Tuesday, November 10, 2009

And then, life started...

I wonder when in ones life can one actually say or think 'now my life has begun'. When does life start?
Is it when one is born? hmmm...I'm not so sure. I'm pretty sure the moment I was born my first thought would have been that of a person suffering from memory loss - where am i? who are these people in weird looking things? Why is it so cold suddenly? I'm just guessing..:-)





SO, back to the question, sometimes people tell me (mostly friends) once they fall in love, they tell me while looking into the sky - dude, now I know what living is all about, this is it. Really?

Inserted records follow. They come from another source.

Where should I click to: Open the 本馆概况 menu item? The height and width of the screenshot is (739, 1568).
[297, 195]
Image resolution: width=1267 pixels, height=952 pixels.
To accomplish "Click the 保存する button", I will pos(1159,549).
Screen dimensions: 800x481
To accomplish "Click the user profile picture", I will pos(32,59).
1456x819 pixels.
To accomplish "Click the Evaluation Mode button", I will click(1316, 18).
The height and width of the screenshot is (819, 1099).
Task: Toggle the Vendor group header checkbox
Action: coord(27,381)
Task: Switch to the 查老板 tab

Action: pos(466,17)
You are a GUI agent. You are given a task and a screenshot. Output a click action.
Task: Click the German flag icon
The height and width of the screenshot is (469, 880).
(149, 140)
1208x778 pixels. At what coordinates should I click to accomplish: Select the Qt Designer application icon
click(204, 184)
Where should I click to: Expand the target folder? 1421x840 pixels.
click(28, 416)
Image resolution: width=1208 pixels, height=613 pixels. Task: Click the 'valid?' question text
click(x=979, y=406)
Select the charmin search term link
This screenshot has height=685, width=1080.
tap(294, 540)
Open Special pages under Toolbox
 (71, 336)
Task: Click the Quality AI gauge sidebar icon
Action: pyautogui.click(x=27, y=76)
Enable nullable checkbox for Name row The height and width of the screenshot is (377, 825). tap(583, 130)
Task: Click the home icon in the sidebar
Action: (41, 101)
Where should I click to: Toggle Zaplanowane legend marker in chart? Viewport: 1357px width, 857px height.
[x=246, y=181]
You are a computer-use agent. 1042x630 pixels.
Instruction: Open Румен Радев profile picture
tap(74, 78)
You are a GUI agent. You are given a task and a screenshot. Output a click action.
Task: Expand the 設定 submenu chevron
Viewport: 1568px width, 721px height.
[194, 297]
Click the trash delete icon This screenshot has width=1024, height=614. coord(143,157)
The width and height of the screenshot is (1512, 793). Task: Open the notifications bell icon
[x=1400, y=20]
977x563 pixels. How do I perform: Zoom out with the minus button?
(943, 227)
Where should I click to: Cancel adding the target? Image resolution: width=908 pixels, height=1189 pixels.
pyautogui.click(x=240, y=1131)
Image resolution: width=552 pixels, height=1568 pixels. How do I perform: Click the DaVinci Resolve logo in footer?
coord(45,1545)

I know the feeling of love is amazing and it does make one feel alive to the core...but..it cant be the only thing in the world which makes me go yeah, now I'm living.

I personally feel alive when I'm on the edge. whats that?


That is, when I jump off a cliff with a parachute strapped to my back or when I jumped out a plane sky diving. Even when I first saw a battery of 6 Indian Bofors Artillery guns fire into the heights...that sound..those thuds. wow.
I am most alive, though, when I'm banking a turn at a really steep angle on my bike and just reaching the apex of the turn, knowing that this turn is gonna go well and seeing that there is an empty road ahead :-)

But all these are moments, moments when I feel my blood raging through my veins, adrenaline if I may. Parts of my life when i feel like i am living..that's all...experiences.

So this too doesn't answer my question.

Maybe life starts, like really starts when one settles down..you know with a job and a family and all...(Holy crap! I'm outta here! :P). That is what the previous generation mostly believes in - Ladka bada ho gaya hai, koi ladki dekhi ki nahi? and for the first time I will see my mom actually think about the question from the older lady and then look at me for a cue. Man! that will be one day i don't want to see! This is futile..

So, when is it hmm? When can I actually tell myself - yup, this it bro..life has begun?
When i have the ideal 10 car garage I've always wanted...maybe. When I've done so much that i don't need to worry about the bank statement getting me all worked up..donno.
Then again - all these things are...well, things. Material stuff...I don't think this would work in making me feel life is now awesome.

Some say, meditation and godly deeds make one a better being...well, better human - given but alive? I really don't think so, though the fundamentalists might claim otherwise. Wont work for me.

You know what? May be the day I've seen the world...yeah that could be it. You know when I've seen everything I could possibly want to and experienced all what I should, the kind of guy I am.
But is this really possible in one lifetime? Highly debatable is what it is.


Mr. God up there (if he's there) was shrewd enough to leave us all just enough time not to be able to experience everything there is to in the world. Can't say its a smart move on his part - I'd sure love to see and experience everything, from A to Z. This too doesn't seem like it could come true, though I'm still keeping my options open :D.

May be, there is something wrong in my question or the way I asked myself for the answer, probably. Again, they taught us, no question is ever wrong. so, now what?

Sigh....I donno man. I'm not confused, I'm just not sure.

I should probably wait for this one to answer itself, I just hope I know it the moment my life answers this for me.



Boy! I cant wait to start Living :-).

3 comments:

Shilpa Mohan said...

We are born, we're live.. but whn do we start living?? very good question... We start living when the tiny little voice inside you starts influencing your actions, more than your parents, sibling, friends or your better half. We start to live when we discover ourselves.. you might be surprised when you yourself break your own expectations.. now go live! :)

Nipun Srivastava said...

hehe...i agree.

Akanksha said...

Living is like loving...u never know untill u experience it (even though ppl keep trying defining love its always a very subjective thing). It is a Eureka moment - so, keep observing, u never know whn and in what you find life!